Fernando de Amorim
Paris, le 13 novembre 2024
Le fantasme de dévoration chez le Moi du névrosé et chez le Moi du pervers est chose courante. Un patient a des troubles de l’alimentation, une autre souffre de sa peur de vomir. Le Moi psychotique est certain d’avoir mangé son père ; de là l’angoisse abyssale et la terreur qui viennent avec. Le Moi psychopathique – psychopathique au sens d’aujourd’hui et non de Régis ou de Griesinger, à savoir de la maladie mentale unique, Einheitspsychose – n’a pas d’angoisse. Le Moi psychopathique jouit. Il jouit de manipuler, d’agresser, de violer, de tuer, par accomplissement pulsionnel et par vengeance. Il jouit de manger la chair de son semblable. Il n’a pas d’horreur. C’est totalement différent des passagers du vol 571, disparu dans les Andes le 13 octobre 1972, qui ont dû, pour survivre, manger de la chair humaine. Cette tragédie n’a rien à voir avec la psychopathie, parce que les survivants n’en retirent pas d’accomplissement pulsionnel ou de satisfaction à raconter leur vécu. Ils sont gênés, ils ont honte. Preuve qu’il s’agit d’un Moi névrosé.
Le Moi du névrosé peut affirmer qu’il digère ses parents, mais il s’empresse de dire qu’il ne les a pas mangés pour de vrai, qu’il s’agit d’imagination, d’un fantasme. Parfois, le Moi du névrosé craint de supprimer sa vie, car il sait que s’il supprime sa vie, il se supprimera lui-même aussi. Le Moi du névrosé se précipite à dire que sa vie lui appartient, ainsi que son corps. C’est faux, mais le Moi croit au père Noël.
Un jeune homme m’interpelle afin de savoir pour quelle raison je ne suis pas d’accord qu’il arbore une boucle d’oreille quand il reçoit des patients.
Je n’ai strictement rien contre l’usage de boucles d’oreille chez les jeunes hommes qui ne comptent pas, à savoir ceux qui ne sont pas cliniciens à la CPP (Consultation Publique de Psychanalyse). Pour ceux qui comptent et, surtout, pour ceux qui désirent devenir des cliniciens, indépendamment de leur formation de psychologue ou de psychiatre, j’essaye de les sensibiliser à l’acte sans possibilité de retour quand il s’agit de blesser sa chair avec des scarifications, des cicatrices, des tatouages, des piercings.
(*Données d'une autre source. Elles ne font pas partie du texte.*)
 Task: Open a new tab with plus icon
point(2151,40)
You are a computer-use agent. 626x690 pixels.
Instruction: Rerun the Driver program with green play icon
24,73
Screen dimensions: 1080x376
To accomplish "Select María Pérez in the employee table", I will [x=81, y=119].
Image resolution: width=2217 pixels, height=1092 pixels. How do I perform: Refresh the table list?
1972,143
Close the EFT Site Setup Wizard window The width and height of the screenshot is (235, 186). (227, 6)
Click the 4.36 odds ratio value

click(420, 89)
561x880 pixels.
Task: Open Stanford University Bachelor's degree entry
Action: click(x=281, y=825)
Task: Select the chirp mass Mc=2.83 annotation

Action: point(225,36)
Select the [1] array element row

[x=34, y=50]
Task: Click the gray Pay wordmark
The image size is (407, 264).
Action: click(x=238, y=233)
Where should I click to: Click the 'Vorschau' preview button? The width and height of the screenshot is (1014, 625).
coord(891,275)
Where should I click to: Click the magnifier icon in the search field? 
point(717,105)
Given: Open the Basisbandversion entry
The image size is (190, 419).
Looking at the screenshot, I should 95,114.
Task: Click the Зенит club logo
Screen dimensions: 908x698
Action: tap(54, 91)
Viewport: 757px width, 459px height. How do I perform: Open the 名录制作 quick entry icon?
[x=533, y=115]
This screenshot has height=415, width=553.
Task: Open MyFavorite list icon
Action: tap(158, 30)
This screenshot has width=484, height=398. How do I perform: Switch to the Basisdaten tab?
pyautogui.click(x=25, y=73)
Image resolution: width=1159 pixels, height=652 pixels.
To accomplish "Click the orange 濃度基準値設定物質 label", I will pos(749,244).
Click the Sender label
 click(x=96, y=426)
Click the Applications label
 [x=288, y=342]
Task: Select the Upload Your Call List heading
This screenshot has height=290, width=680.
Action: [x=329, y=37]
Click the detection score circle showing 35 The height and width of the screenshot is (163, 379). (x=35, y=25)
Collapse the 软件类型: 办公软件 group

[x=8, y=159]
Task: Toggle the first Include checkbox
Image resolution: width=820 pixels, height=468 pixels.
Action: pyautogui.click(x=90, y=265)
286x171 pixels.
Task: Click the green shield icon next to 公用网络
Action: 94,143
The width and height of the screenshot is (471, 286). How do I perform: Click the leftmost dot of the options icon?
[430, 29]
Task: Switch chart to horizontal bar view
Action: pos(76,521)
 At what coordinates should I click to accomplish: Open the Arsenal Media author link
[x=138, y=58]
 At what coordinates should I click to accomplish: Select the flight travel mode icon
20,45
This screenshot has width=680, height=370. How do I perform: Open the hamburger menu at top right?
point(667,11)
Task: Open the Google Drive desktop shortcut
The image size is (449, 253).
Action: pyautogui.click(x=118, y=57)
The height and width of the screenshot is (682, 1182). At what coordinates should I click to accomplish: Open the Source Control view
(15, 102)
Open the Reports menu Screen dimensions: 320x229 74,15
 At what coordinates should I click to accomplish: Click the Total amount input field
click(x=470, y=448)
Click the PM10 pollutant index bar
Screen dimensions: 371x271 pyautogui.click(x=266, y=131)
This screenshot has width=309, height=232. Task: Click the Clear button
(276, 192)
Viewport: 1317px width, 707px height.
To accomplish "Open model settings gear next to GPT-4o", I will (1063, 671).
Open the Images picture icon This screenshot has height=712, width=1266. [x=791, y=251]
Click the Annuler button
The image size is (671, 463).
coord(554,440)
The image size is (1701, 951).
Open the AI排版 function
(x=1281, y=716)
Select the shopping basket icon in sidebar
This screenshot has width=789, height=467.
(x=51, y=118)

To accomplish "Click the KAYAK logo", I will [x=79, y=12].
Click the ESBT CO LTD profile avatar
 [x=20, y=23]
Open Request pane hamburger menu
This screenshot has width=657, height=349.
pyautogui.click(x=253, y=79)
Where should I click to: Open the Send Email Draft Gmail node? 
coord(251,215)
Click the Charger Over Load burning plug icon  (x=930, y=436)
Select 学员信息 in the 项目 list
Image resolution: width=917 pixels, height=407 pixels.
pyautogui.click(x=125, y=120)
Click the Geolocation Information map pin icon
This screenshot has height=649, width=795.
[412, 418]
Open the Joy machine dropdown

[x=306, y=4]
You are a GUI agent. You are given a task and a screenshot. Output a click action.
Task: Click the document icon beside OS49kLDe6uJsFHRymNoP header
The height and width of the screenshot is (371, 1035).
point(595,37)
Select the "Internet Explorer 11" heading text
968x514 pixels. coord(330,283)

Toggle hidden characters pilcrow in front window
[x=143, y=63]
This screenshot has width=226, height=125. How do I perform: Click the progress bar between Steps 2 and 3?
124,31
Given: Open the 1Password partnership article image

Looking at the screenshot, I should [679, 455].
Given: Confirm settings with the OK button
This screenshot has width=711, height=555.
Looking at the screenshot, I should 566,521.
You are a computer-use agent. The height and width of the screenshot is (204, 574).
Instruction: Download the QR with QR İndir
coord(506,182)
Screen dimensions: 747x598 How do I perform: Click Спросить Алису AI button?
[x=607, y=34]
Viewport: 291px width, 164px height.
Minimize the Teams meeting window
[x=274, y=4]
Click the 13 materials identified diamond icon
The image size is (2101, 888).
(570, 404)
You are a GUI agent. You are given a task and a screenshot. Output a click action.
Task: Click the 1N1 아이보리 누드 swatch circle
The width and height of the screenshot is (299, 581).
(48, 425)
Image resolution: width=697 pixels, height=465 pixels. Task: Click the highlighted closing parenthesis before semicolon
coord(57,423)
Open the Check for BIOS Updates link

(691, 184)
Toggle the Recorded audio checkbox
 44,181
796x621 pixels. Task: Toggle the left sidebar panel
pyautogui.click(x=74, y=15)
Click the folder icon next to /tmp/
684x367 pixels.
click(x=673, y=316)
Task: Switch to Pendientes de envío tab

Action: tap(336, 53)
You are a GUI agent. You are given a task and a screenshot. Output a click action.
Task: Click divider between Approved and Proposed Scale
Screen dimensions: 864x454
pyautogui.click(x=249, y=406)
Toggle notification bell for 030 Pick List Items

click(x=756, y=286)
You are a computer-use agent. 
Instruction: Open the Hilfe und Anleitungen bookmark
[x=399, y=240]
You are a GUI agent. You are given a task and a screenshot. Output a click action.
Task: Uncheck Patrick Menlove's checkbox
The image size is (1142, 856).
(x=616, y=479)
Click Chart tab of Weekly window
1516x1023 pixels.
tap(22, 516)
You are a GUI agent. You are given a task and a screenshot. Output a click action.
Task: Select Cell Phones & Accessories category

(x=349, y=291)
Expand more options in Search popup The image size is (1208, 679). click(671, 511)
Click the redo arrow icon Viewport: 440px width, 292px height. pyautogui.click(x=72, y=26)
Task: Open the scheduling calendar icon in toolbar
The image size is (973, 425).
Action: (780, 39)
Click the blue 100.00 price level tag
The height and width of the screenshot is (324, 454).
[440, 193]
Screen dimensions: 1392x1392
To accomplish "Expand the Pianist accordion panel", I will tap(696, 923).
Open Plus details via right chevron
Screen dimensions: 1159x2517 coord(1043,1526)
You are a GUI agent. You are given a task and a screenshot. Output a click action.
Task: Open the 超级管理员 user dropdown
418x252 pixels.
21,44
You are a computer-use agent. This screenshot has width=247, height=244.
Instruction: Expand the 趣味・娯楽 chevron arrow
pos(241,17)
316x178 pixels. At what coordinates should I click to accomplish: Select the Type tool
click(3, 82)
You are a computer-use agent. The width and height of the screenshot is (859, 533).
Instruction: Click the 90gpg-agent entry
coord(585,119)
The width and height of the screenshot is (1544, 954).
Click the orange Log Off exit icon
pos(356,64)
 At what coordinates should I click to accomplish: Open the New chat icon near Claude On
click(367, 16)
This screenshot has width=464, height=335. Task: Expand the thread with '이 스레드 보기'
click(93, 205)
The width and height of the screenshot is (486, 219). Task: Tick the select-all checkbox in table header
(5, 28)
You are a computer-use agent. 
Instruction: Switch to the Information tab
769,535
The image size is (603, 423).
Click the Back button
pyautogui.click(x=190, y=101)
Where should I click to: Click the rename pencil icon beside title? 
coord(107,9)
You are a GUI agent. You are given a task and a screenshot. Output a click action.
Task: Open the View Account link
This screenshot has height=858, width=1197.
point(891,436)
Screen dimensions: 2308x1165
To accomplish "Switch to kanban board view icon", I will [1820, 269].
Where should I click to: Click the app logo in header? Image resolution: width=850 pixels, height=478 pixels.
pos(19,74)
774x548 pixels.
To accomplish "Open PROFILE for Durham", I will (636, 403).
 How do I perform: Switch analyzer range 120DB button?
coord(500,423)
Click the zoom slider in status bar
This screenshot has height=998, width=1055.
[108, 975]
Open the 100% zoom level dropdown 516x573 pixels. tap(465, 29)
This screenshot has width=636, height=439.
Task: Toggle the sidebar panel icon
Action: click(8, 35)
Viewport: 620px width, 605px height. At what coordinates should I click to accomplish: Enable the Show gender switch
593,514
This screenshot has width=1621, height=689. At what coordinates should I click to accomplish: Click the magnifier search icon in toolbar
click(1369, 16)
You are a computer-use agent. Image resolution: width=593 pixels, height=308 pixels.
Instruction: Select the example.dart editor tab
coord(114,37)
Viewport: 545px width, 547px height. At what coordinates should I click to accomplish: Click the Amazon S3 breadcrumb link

Comme les jeunes gens n’ont pas de repères, que l’autorité symbolique a fichu le camp, les laissant désemparés, j’utilise l’autorité du transfert pour indiquer la voie de la castration et non celle de la jouissance. Je rassure le lecteur : ce n’est pas gagné d’avance.
Pour ce qui est du jeune homme qui désire devenir psychanalyste, je l’invite à abandonner cette jouissance pulsionnelle, car comment avoir l’autorité de dire à un patient de ne pas se faire du mal quand il affiche l’exemple opposé à son oreille ?
La position de l’être est une position de dépouillement quand il occupe la position de sujet. La position de psychanalyste est une position encore plus dépouillée, puisqu’il est sujet au quotidien et objet cause de désir dans la clinique. Il occupe une position d’objet cause de désir, il n’est pas semblant d’objet. Je ne dis pas que cette formule « semblant d’objet » est fausse ; je m’empresse de la contester, parce que j’avais remarqué l’évidence qui a été donnée par une personne au mot « semblant ». Ce mot, chez ladite personne, était marquée d’une telle emphase qu’il fallait être sourd pour ne pas entendre l’indication qu’elle, son être, donnait au mot.
Ainsi, le psychanalyste n’est pas semblant d’objet a, il occupe la position d’objet a. Cette position exige de lui de supporter le transfert du Moi et la relation de ce dernier au sein, à la selle, au regard quand ledit Moi était petit, ou toute petite, comme dans le cas de la dame en question.
Quand je sollicite le Moi de parler ainsi, à la cantonade, sans intention, sans prétention, je vise à ce que l’être aille vers l’Autre barré qui est, dans son cœur et grâce à la barre, manquant.
Cette opération est difficile, voire peine perdue, car le Moi de la dame espère séduire, se distinguer, se faire passer pour ce qu’elle n’est pas, enfin, pour ce qu’elle n’a pas.
Une telle stratégie ne donne pas de garantie que le clinicien réussira à dégonfler le Moi et que l’être sorte de son trou.